- [Entries supplied]:
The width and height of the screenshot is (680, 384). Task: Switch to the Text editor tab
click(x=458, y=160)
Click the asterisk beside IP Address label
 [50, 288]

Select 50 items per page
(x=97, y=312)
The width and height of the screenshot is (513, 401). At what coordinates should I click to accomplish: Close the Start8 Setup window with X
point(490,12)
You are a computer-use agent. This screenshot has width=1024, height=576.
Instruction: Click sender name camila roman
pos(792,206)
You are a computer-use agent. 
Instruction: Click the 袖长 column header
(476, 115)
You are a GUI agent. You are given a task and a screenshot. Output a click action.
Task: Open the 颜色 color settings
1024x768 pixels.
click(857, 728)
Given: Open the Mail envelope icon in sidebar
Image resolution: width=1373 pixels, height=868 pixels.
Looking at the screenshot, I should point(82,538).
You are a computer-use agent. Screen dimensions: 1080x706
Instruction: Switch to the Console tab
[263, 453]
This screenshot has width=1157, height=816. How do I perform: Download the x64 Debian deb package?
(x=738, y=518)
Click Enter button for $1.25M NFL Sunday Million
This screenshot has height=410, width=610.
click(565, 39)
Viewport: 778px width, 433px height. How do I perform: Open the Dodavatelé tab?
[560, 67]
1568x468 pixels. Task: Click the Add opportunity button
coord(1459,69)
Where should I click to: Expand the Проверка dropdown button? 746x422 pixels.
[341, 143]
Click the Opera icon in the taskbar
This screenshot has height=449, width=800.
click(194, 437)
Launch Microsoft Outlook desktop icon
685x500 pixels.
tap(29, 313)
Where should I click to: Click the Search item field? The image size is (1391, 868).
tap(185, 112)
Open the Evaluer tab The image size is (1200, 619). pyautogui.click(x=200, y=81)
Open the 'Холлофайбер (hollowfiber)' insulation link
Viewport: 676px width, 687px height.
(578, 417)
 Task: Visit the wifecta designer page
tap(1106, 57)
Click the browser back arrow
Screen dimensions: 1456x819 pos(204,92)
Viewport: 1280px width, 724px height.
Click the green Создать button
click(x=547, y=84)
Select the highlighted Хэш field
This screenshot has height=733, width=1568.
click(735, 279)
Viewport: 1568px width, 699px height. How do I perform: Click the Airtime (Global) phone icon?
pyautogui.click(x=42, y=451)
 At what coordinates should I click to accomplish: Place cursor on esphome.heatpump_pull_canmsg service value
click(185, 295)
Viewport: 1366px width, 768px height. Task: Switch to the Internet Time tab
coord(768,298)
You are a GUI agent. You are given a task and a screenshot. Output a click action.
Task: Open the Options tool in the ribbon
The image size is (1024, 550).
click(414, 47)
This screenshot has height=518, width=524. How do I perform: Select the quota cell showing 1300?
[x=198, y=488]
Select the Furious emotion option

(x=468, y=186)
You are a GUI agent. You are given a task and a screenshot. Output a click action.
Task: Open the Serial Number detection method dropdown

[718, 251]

- [Description of the task]: Print every line of the entries from the one containing "Viewport: 1366px width, 768px" through the end of the entries, and reproduce them exactly.

- [Full answer]:
Viewport: 1366px width, 768px height. Task: Switch to the Internet Time tab
coord(768,298)
You are a GUI agent. You are given a task and a screenshot. Output a click action.
Task: Open the Options tool in the ribbon
The image size is (1024, 550).
click(414, 47)
This screenshot has height=518, width=524. How do I perform: Select the quota cell showing 1300?
[x=198, y=488]
Select the Furious emotion option

(x=468, y=186)
You are a GUI agent. You are given a task and a screenshot. Output a click action.
Task: Open the Serial Number detection method dropdown

[718, 251]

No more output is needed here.